Manaus ainda viveria a fase mais traumática e representativa da pandemia no país, com a crise de escassez de oxigênio nos hospitais da rede pública, em janeiro de 2021. Pacientes com Covid morreram asfixiados, diante do previsível esgotamento do insumo nas unidades de saúde.
No fim daquele mesmo ano, Jacilene acolheu em casa a cunhada Sandra Maria Rosário, 56, viúva de um irmão, e o filho dela, de 19 anos, oriundos do interior do Amazonas.
Pouco depois, a cunhada se infectou com o coronavírus e ficou bastante debilitada. O desespero com um quadro grave da doença voltou a fazer parte do cotidiano de Jacilene.
“Ela não se levantava da cama e precisou de hospitalização. Ficou meses internada.”
Sandra teve Covid em janeiro de 2022, segundo informação do Ipeds (Instituto de Pesquisa e Ensino para o Desenvolvimento Sustentável), uma organização sem fins lucrativos em Manaus que desenvolveu um projeto para ajudar crianças e adolescentes que ficaram órfãos em razão da pandemia.

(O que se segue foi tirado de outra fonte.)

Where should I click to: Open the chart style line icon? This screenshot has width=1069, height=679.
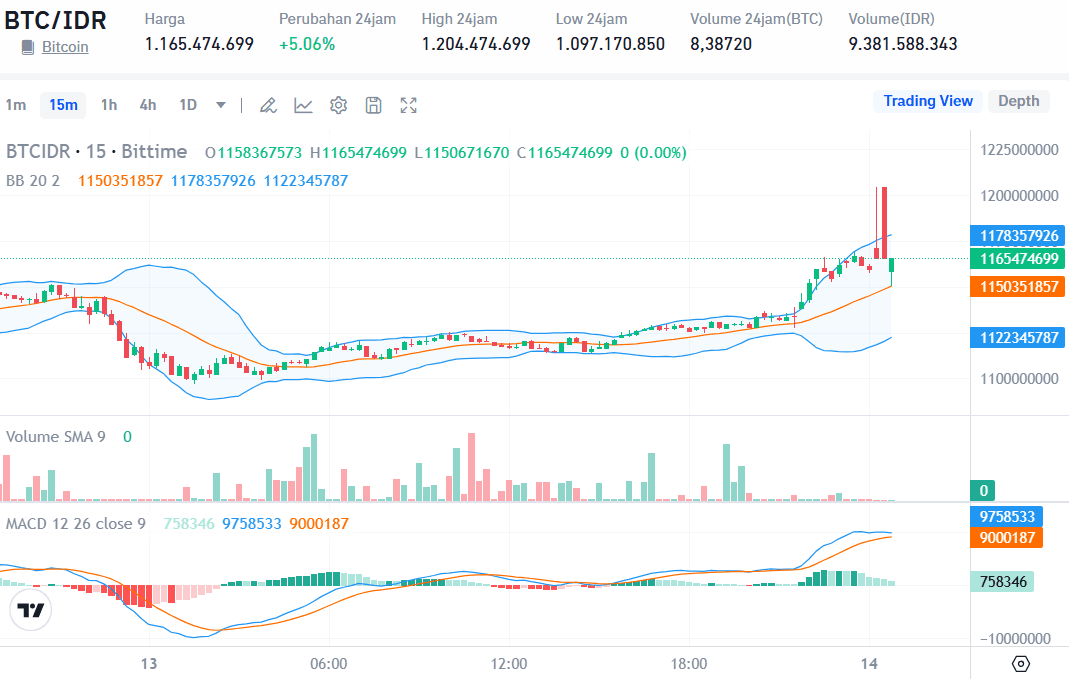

Em abril, depois de três meses de hospitalização, Sandra morreu na capital amazonense devido a complicações associadas à doença.
O filho dela permaneceu na casa da tia.
Até hoje, as cestas básicas distribuídas pelo Ipeds são indispensáveis na casa de Jacilene. A filha mais velha arrumou um emprego, porém a renda é insuficiente para o sustento de todos.
INTERNADA COM O MARIDO, SÓ ELE SOBREVIVEU
Após quase dois anos, a morte da professora aposentada Miriam Campelo Correia ainda deixa marcas na família.
A evolução rápida da Covid e o sepultamento com caixão fechado ainda estão na memória dos parentes da educadora.
Miriam era professora aposentada da rede estadual de ensino de Pernambuco. Foi morar em Alagoas, estado vizinho, após mais de 30 anos de sala de aula.
Ela vivia com o marido em uma casa na praia de Peroba, em Maragogi.
A família diz acreditar que ela contraiu o vírus em Olinda, na região metropolitana do Recife, depois de ter contato com a irmã, que também teve Covid. Ficou dois meses intubada e sobreviveu.
De volta a Alagoas, Miriam e o marido foram hospitalizados. Apenas ele se recuperou. “Ela não conseguiu sair da máscara de oxigênio, foi para a intubação, ficou com pressão alta e a diabetes alterou demais também”, afirma Gleice Mariano, sua filha.
Antes de ser internada, tomou, por recomendação médica, azitromicina e ivermectina, ambos sem comprovação científica de benefícios no tratamento de Covid. E não chegou a se vacinar. “Quando foi internada, liberou para a idade dela”, lembra Gleice.
A docente aposentada ficou de quatro a cinco dias internada. E, no dia 31 de março de 2021, morreu aos 62 anos, em Porto Calvo, no interior de Alagoas, a 96 km de Maceió.
“Foi uma das coisas que mais me traumatizaram”, afirma a filha. “Reconheci o corpo da minha mãe de longe, não pude chegar perto, não pude tocá-la.”
A Covid impôs restrições ao sepultamento, feito no mesmo dia da morte da aposentada. O enterro ocorreu em São José da Coroa Grande, no litoral sul pernambucano.
“Caixão fechado [no sepultamento]. Foram menos de dez pessoas porque era longe e tinha as restrições”, recorda Gleice. “Foi terrível, uma das piores coisas. Meu irmão ficou desesperado, queria vê-la de todo jeito e não tinha como.”